GI Joe: The Life and Career of Dr Joseph B. Kirsner
Article Outline
This absorbing biography of one of our most durable icons offers not just a chronology of “GI Joe,” but also a fascinating account of the birth and early years of gastroenterology as a new specialty. Dr Franklin's biography is detailed and well written, with each of its 14 chapters providing a carefully researched account of a critical period in Dr Kirsner's remarkable career. Joseph Barnett Kirsner was born in 1909 to poor Ukrainian Jewish parents in the Roxbury neighborhood of Boston, at that time a bustling enclave for newly arrived immigrants from Eastern Europe. Young Joe was a top student at Boston English High School, where he excelled in Latin, history, and science. In 1929 he entered Tufts Medical School, working at odd jobs to help pay the tuition of $400. Rejected in his first round of internship applications, Dr Kirsner eventually was offered a slot at Woodlawn Hospital in Chicago, which provided him with solid clinical training. In 1937, he began his lifelong association with the University of Chicago Medical School, an association that is still ongoing in this his 100th year.
This hardcover book of 315 pages is printed in an easy-to-read format with useful endnotes to each chapter.

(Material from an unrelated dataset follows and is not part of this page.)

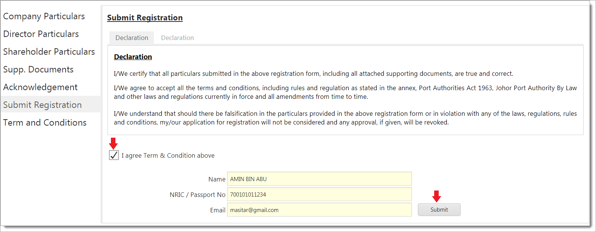This screenshot has width=596, height=232.
Task: Navigate to Acknowledgement section
Action: point(40,87)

The dozens of black and white photographs are most interesting, particularly those of Dr Kirsner in his early career. The title of the book is personified in a photo of GI Joe in army field uniform and helmet in World War II in Europe in 1944. A detailed index is provided to help locate the hundreds of people that Dr Kirsner interacted with in his amazing career. The first 6 chapters of Franklin's account, covering 1909–1961, are the most interesting and dramatic, because they provide a detailed account of Dr Kirsner's early to mid career interwoven with the sweeping changes that were ongoing in medical education and clinical practice. One of the decisive events in Dr Kirsner's life occurred in January 1936, when he signed on as an assistant to Dr Walter Palmer, a pioneering physician–scientist, one of the founders of our specialty and the first chief of the Gastroenterology Division at the University of Chicago. The exciting scientific and clinical environment in the hospital and Dr Palmer's mentorship were critical for Kirsner's achievements as a preeminent academic physician and leader.

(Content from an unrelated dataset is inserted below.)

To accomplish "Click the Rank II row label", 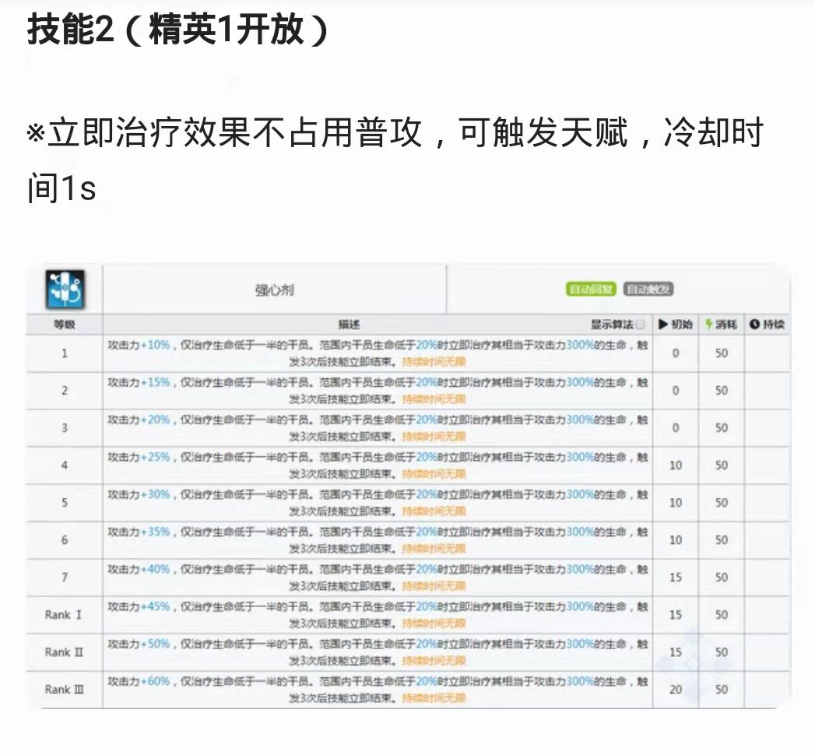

The author, a former trainee at The University of Chicago, provides his readers with lively personal anecdotes that flesh out Dr Kirsner's life and career. I enjoyed reading about Dr Kirsner's early research efforts, and his meeting Minnie Schneider, whom he admitted to the ward with an ear infection and who later became his wife and soul mate of 64 years. Dr Kirsner served in World War II for 3 years as a major in the Medical Corps assigned to the 15th General Hospital that, during the Ardennes Forest Campaign in 1944, treated up to 1,000 casualties a day. After nearly 3 years in uniform, GI Joe returned home to Chicago to resume his life as an academic physician. As his clinician reputation spread, Dr Kirsner was frequently invited to treat the rich and famous. He consulted with King Hassan II of Morocco and his family, who like all of his patients, revered him. But his true calling, the center of his professional life, was the care of patients with inflammatory bowel disease (IBD). Dr Kirsner was the leading force in this clinical arena for decades, and as told by his many patients in this book, his skills as a doctor were exceptional. His devotion to the care and study of IBD was his legacy to hundreds of loyal trainees.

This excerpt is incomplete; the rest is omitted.